== WHAT YOU NEED TO DO ==
A: List every static variable declared under the "SMP checker bits" comment in the watchdog deadlock patch.
B: Write the next portion of the watchdog deadlock patch, picking up right after its final line.

== PAGE EXTRACT ==

'''

There is a deadlock with the console_owner lock and the wd_smp_lock:

CPU x takes the console_owner lock
CPU y takes a watchdog timer interrupt and takes __wd_smp_lock
CPU x takes a soft-NMI interrupt, detects deadlock, spins on __wd_smp_lock
CPU y detects deadlock, tries to print something and spins on console_owner
-> deadlock

Change the watchdog locking scheme so wd_smp_lock protects the watchdog
internal data, but "reporting" (printing, issuing NMI IPIs, taking any
action outside of watchdog) uses a non-waiting exclusion. If a CPU detects
a problem but can not take the reporting lock, it just returns because
something else is already reporting. It will try again at some point.

Typically hard lockup watchdog report usefulness is not impacted due to
failure to spewing a large enough amount of data in as short a time as
possible, but by messages getting garbled.

Laurent debugged this and found the deadlock, and this patch is based on
his general approach to avoid expensive operations while holding the lock.
With the addition of the reporting exclusion.

Signed-off-by: Laurent Dufour <ldufour@linux.ibm.com>
[np: rework to add reporting exclusion update changelog]
Signed-off-by: Nicholas Piggin <npiggin@gmail.com>
---
 arch/powerpc/kernel/watchdog.c | 93 +++++++++++++++++++++++++++-------
 1 file changed, 74 insertions(+), 19 deletions(-)
diff --git a/arch/powerpc/kernel/watchdog.c b/arch/powerpc/kernel/watchdog.c
index 668ea1c13bef..1b11c4b1c79e 100644
--- a/arch/powerpc/kernel/watchdog.c
+++ b/arch/powerpc/kernel/watchdog.c
@@ -85,10 +85,36 @@ static DEFINE_PER_CPU(u64, wd_timer_tb);
 
 /* SMP checker bits */
 static unsigned long __wd_smp_lock;
+static unsigned long __wd_reporting;
 static cpumask_t wd_smp_cpus_pending;
 static cpumask_t wd_smp_cpus_stuck;
 static u64 wd_smp_last_reset_tb;
 
+/*
+ * Try to take the exclusive watchdog action / NMI IPI / printing lock.

'''

== DATA SHOWN ==
'''

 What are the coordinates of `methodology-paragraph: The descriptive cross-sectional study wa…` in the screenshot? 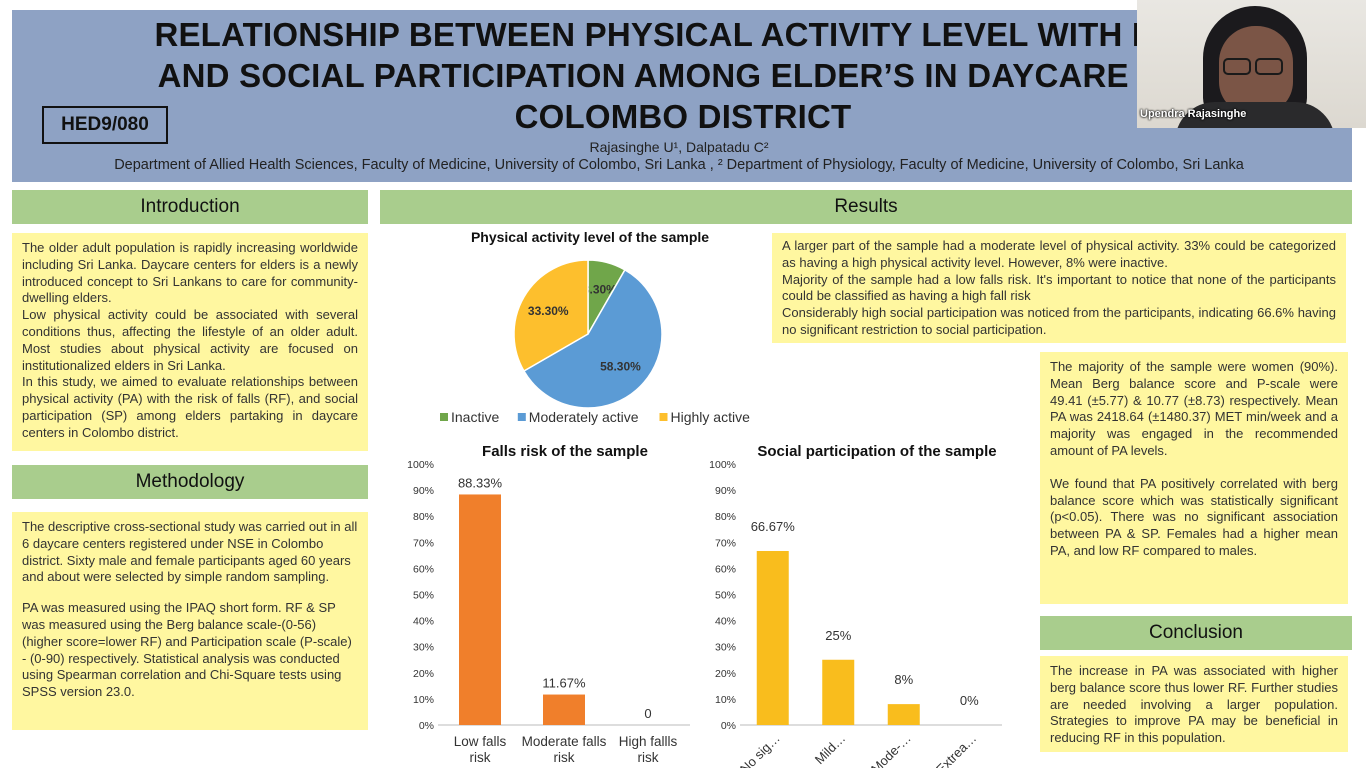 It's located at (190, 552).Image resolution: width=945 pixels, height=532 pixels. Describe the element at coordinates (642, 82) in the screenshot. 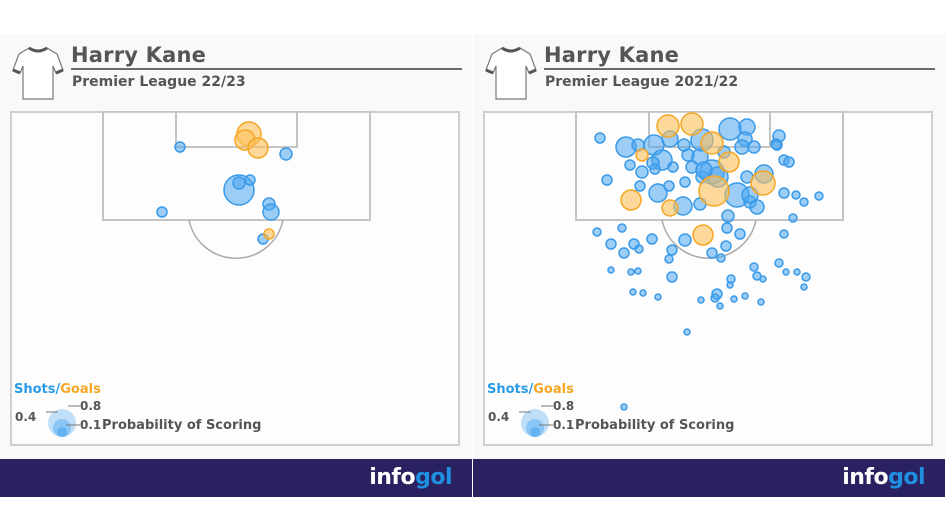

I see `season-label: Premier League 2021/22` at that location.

'''

== TASK-BY-TASK OUTPUTS ==
A:
- __wd_smp_lock
- __wd_reporting
- wd_smp_cpus_pending
- wd_smp_cpus_stuck
- wd_smp_last_reset_tb

B:
+ * wd_smp_lock must be held. If this fails, we should return and wait
+ * for the watchdog to kick in again (or another CPU to trigger it).
+ *
+ * Importantly, if hardlockup_panic is set, wd_try_report failure should
+ * not delay the panic, because whichever other CPU is reporting will
+ * call panic.
+ */
+static bool wd_try_report(void)
+{
+	if (__wd_reporting)
+		return false;
+	__wd_reporting = 1;
+	return true;
+}
+
+/* End printing after successful wd_try_report. wd_smp_lock not required. */
+static void wd_end_reporting(void)
+{
+	smp_mb(); /* End printing "critical section" */
+	WARN_ON_ONCE(__wd_reporting == 0);
+	WRITE_ONCE(__wd_reporting, 0);
+}
+
 static inline void wd_smp_lock(unsigned long *flags)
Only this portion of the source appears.